In the old liturgical calendar, today used to be celebrated in the U.S. as the feast of Saint Frances Xavier Cabrini (1850-1917), an Italian-born nun, who crossed the ocean to serve Italian immigrants in both North and South America, became a U.S. citizen, and is now the patron saint of immigrants. She died on this date in Chicago in 1917. (For some reason, in the new calendar her feast is anticipated on November 13.) Although she died in Chicago, her body is on display in her shrine in New York City Washington Heights convent of the Missionary sisters of the Sacred Heart of Jesus, the order she founded in 1880. When I was growing up across the Harlem River in the Bronx it was a shrine which my Italian grandmother made sure we visited periodically.

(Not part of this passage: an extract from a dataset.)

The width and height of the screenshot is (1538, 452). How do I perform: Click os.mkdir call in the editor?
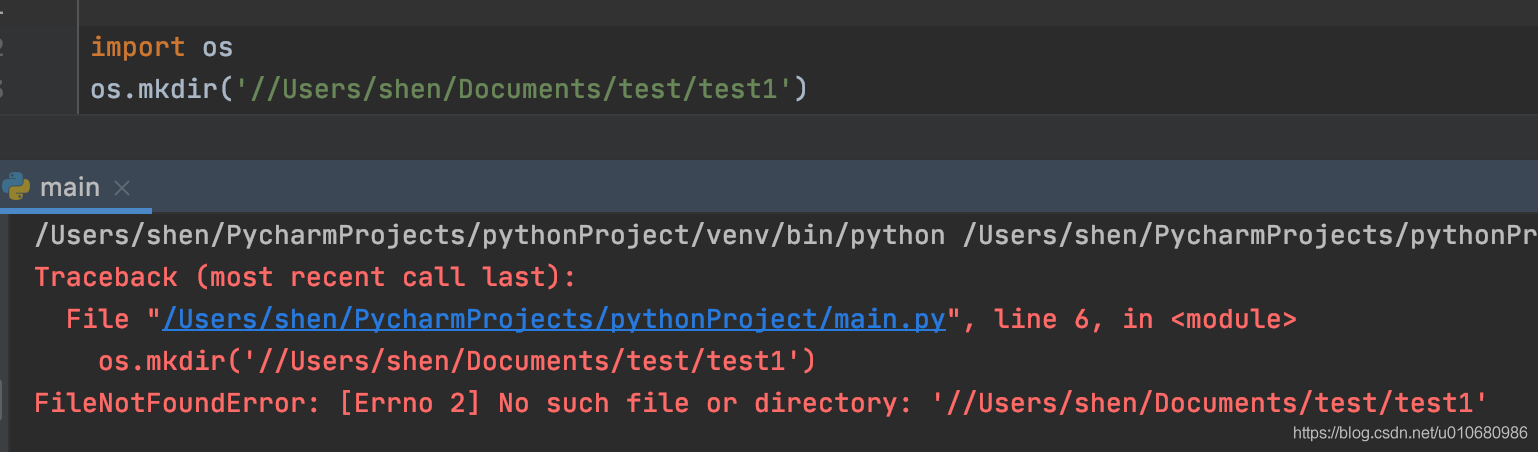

Trained in Italy as a teacher, Frances Cabrini originally applied to join the order she had been taught by, but was
rejected. So she gathered a group of like-minded women around her and formed
her own religious community, founding a school and homes for orphans. But, when
she applied to Pope Leo XIII for his approval for a missionary outreach to
China, the Pope instead directed her to the United States and the growing Italian
immigrant communities there. "Not to the East, but to the West," was his advice. Like so many of the Italian immigrants, she was
less than enthusiastically received at first by the Irish Catholic
establishment – in her case, New York’s Archbishop Michael Corrigan. But
she persisted in her mission and over time founded some 67 institutions in
major cities in the United States and in South America. In their day, those
institutions served Italian and other immigrants and made a notable impact in their
communities.
Those days are gone and many of those once successful institutions with them,
but the need for structured outreach within immigrant communities as an
explicit expression of the Church’s commitment to social solidarity remains central to the Church’s life
and work in the United States – now as it always has been, and now maybe more
than ever. Not unlike our attitudes toward the accumulation of wealth, our response to the immigrants among us is a profoundly spiritual and moral matter - a fundamental affirmation or not of the demands of solidarity.
Recently, I have been
reading Tyler Anbinder’s recently published City
of Dreams: The 400-Year Epic History of Immigrant New York. The book tells the tremendous story of New York as a city of immigrants - focusing on the largest immigrant groups in each historical period - from the city's founding by its first Dutch settlers, highlighting the subsequent stories of the English and the Scottish settlers prior to the Revolution, the Irish and the Germans in the 19th century, the Italians and the Jews in the early 20th century, through the most recent arrivals from so many places around the world. Today, 3.2 million of New York's 8.5 million people are immigrants - 37% of the population, the same percentage as when the present city was consolidated in 1900, but well below the 19th-century high of 51% in 1885. Anbinder's account highlights how similar have been the stories of so many so seemingly disparate groups - despite the fact that every generation of Americans has tended to view the newest arrivals as wholly different from those who came before them. Each new population has brought the Old World with it, continuing to speak their own language, eat their own food, and associate primarily with one another - invariably triggering suspicion and anxiety among previous arrivals, until in turn becoming part of mainstream American society. And they continue to come.
And it continues to be the Church's mission to welcome and accompany them.
And it continues to be the Church's mission to welcome and accompany them.